The effect discovered by the researchers allows chirality to be measured in volumes that are 10,000 times smaller than 1 mm3.
“We have used a very exciting new material developed by our colleagues at the University of Michigan in the US, led by Professor Nicholas Kotov,” explained Professor Valev. “It’s a biomimetic structure (i.e. one that simulates biological phenomena) that chemically assembles into semiconducting helices, at the nanoscale, similarly to the way proteins assemble.”
Professor Kotov said: “Being illuminated with red light, the small semiconductor helices generate new light that is blue and twisted. The blue light is also emitted in a specific direction, which makes it easy to collect and analyse. The trifecta of unusual optical effects drastically reduce the noise that other nanoscale molecules and particles in biological fluids may cause.”
Professor Valev added: “This means that by carefully measuring the blue light, we can ascertain the direction of twist (or chirality) of the structures we’re studying.”
The twist of the nanohelices can change dramatically depending on the kind of biomolecules that were present when these helixes formed, providing a wealth of information about the biological samples.
“Our results open the way for measuring chirality in volumes potentially 10-million times smaller than 1 mm3. Although the structures that we measured so far are much larger than typical pharmaceuticals, we have proven that the physical effect is real, so in principle, applications to molecules and especially drugs are now only a question of technological development.
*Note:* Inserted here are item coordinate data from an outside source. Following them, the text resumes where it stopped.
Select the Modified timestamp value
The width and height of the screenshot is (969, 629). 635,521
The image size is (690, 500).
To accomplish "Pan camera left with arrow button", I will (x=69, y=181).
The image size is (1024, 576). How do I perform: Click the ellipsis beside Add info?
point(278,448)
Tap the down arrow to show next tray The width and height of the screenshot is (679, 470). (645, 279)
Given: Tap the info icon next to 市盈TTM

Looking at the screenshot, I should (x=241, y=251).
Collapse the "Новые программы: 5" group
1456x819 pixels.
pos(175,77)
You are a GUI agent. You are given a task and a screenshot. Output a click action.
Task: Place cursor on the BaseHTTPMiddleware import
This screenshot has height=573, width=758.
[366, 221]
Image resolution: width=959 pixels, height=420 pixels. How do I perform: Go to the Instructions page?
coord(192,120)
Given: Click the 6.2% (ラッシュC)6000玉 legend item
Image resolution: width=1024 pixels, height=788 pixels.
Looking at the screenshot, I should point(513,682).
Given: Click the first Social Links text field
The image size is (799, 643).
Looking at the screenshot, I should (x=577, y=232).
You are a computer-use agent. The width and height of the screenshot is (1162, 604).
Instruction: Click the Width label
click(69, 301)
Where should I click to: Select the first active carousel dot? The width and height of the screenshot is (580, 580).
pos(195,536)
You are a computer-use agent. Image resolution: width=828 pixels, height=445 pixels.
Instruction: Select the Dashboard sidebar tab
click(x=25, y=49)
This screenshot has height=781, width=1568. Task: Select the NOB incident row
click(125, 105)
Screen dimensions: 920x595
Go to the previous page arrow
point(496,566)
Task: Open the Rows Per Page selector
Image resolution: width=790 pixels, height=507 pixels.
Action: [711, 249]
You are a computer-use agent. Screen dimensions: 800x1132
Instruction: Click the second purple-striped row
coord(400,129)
Our next step is to seek funding for this development,” said Professor Valev.
PhD student Lukas Ohnoutek, also involved in the research, said: “In nanotechnology, one of the big challenges is to be able to see the properties of tiny things. Nowadays, this is easy for stationary objects but it’s still hard for an object that freely floats in a liquid.
“It has been extremely gratifying to reduce our volume of study so successfully – we now focus light to a spot that would be invisible to most people’s eyes. And within that volume, we can determine the direction of twist of helices that are much smaller still.”